Current state of the M-COPE Program
Over the past five years, programmatic growth and initiatives aligned with this mission have been spearheaded across the heart centre. Importantly, areas of strength prior to M-COPE launch have continued as is. This includes the well-established Cardiac Neurodevelopmental Follow-Up Program, inpatient psychology/psychiatry consultation and liaison services, robust inpatient and outpatient social work and child life services, and outpatient education liaison services. The M-COPE team has expanded, along with the integration of services and new initiatives across the heart centre (Figure 1).

Figure 1. Team and clinical programme growth pre-post M-COPE.
M-COPE Aim 1—access to mental health care
Embedded clinic-based care
Psychology services have remained highly integrated within the heart transplant clinic and include an annual psychosocial screening programme and referral to transplant psychology outpatient services as indicated for additional follow-up. Additional embedded clinic-based psychology services have expanded through the development of the M-COPE Program, which includes a multidisciplinary single ventricle clinic, a transition clinic, and ad hoc consultation in adult CHD clinics. Within the single ventricle clinic setting, psychology team members are a standard of care during clinic visits, alongside multidisciplinary providers (e.g. cardiology, hepatology, nephrology, pulmonology, genetics). Psychology visits include brief psychological screening (i.e. mood, anxiety, attention) via patient and caregiver-report combined with clinical interviews aimed at guiding referral to additional supports as appropriate (e.g. cardiac neurodevelopmental evaluations, cardiology psychology services, school liaison). Within adult CHD clinic settings, psychology is available on an ad hoc basis, depending on clinic and provider availability. When available, the psychology provider receives a warm handoff to introduce services and completes a brief assessment to determine needs. This hybrid embedded model has resulted in a robust referral response for adult CHD mental health care.
Increasing access to psychotherapy
To increase access to psychotherapy heart centre-wide, two cardiac psychology fellowship positions were created, which increased the number of patients that could be seen and expanded psychotherapy services across the heart centre (see M-COPE Aim 3 section for description of fellowships). Additional cardiac psychology faculty full-time equivalent was then secured upon completion of these fellowship experiences.
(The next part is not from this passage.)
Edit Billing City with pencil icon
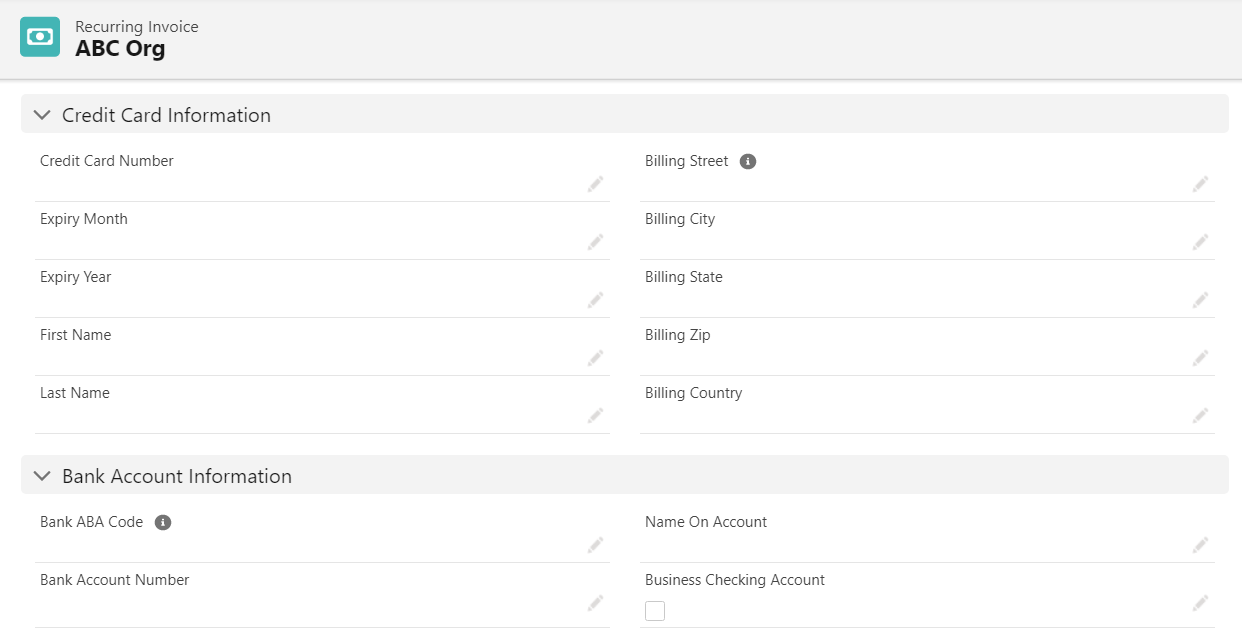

Overall, referral data have supported programmatic growth for heart-centre embedded psychotherapy services. For example, in 2016, prior to M-COPE launch, 22 new outpatient referrals were made for cardiac psychology psychotherapy services. Figure 2 shows the 2.5x increase in outpatient cardiac psychology referrals since the M-COPE launch in 2020. Notably, this only represents new outpatient referrals to psychology and does not account for patients first seen in the inpatient setting or those served via embedded clinic-based care by our psychology clinicians. This does not capture referrals to other M-COPE disciplines.

Figure 2. Outpatient cardiac psychology psychotherapy referrals since M-COPE launch.
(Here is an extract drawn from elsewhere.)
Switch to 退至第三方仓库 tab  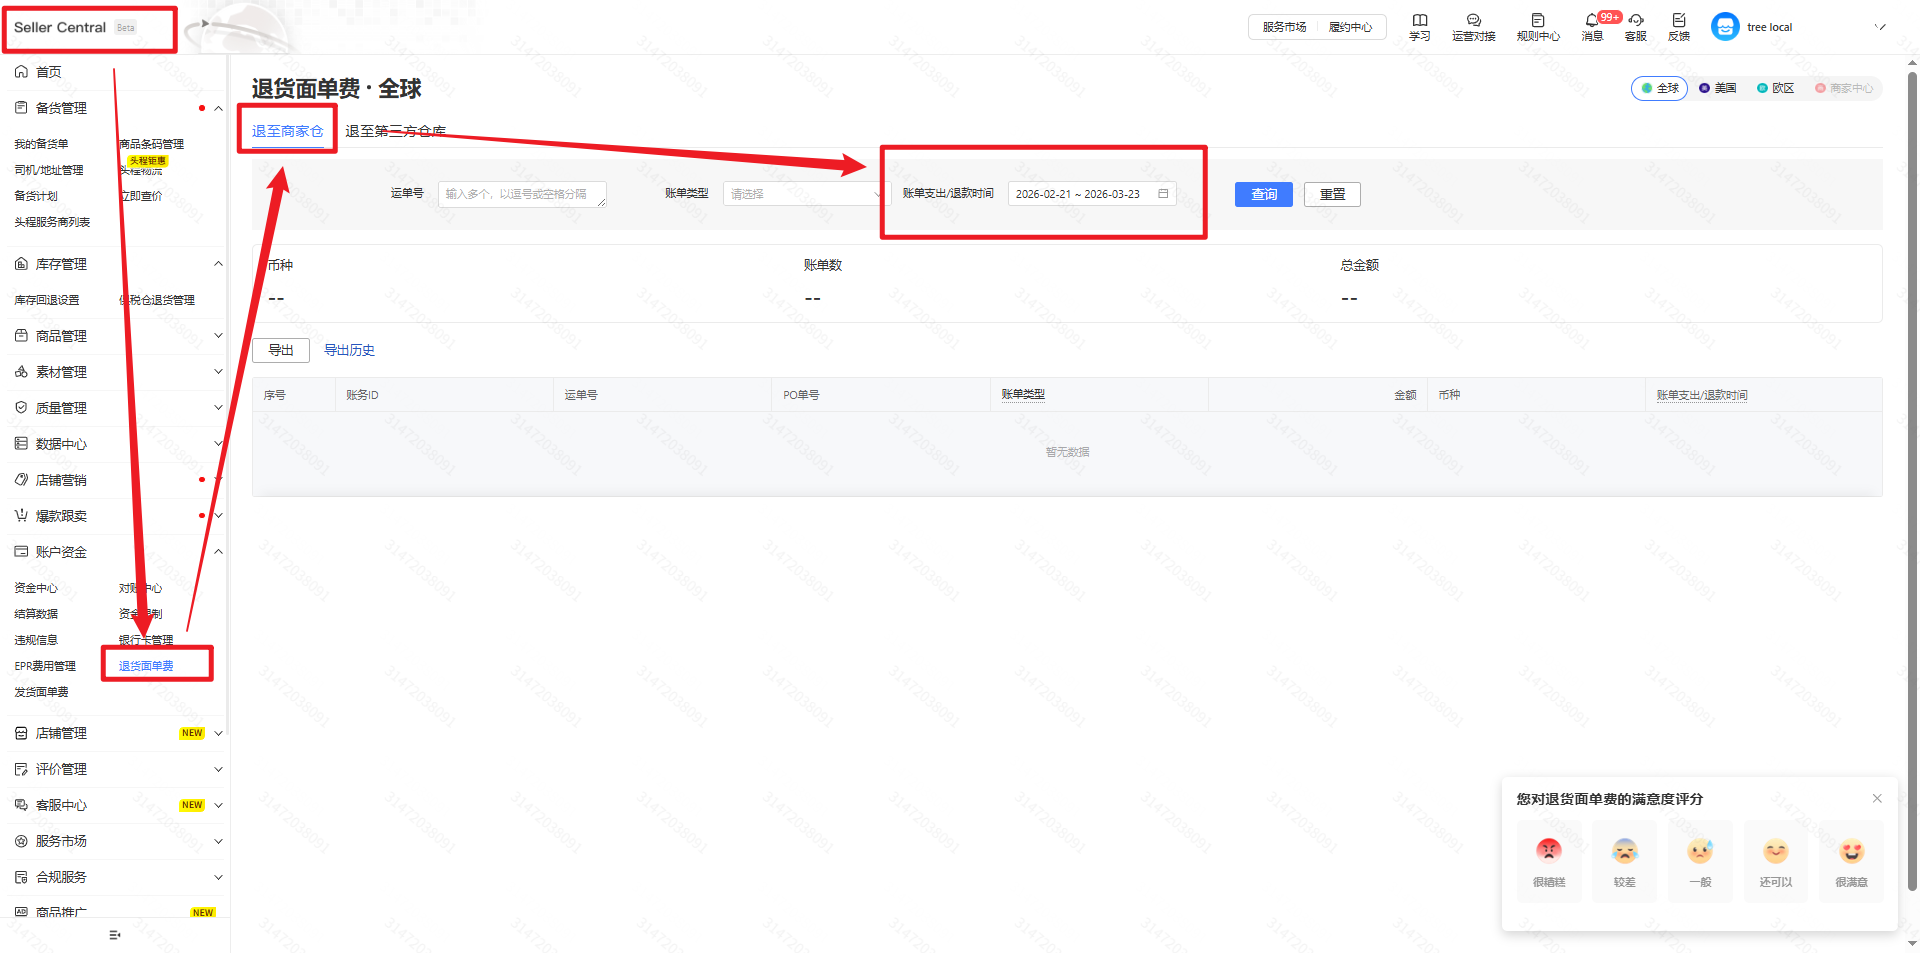point(395,131)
In addition to the rise in referrals, data also support the model of heart-centre-based cardiac psychology care in terms of reaching patients and promoting mental health follow-up. For example, in year one, the adult CHD cardiology psychology fellow received 47 referrals for outpatient therapy among patients aged 18–33 years, with 30 (64%) of these referrals completing at least one outpatient cardiac psychology visit. Furthermore, patients are staying engaged in psychological treatment, with an average of five sessions per patient. This is a high rate of mental health follow-up compared to prior reports of mental health follow-up after referral among adult cardiac patients, ranging from 2 to 36% Reference Collopy, Cosh and Tully16 .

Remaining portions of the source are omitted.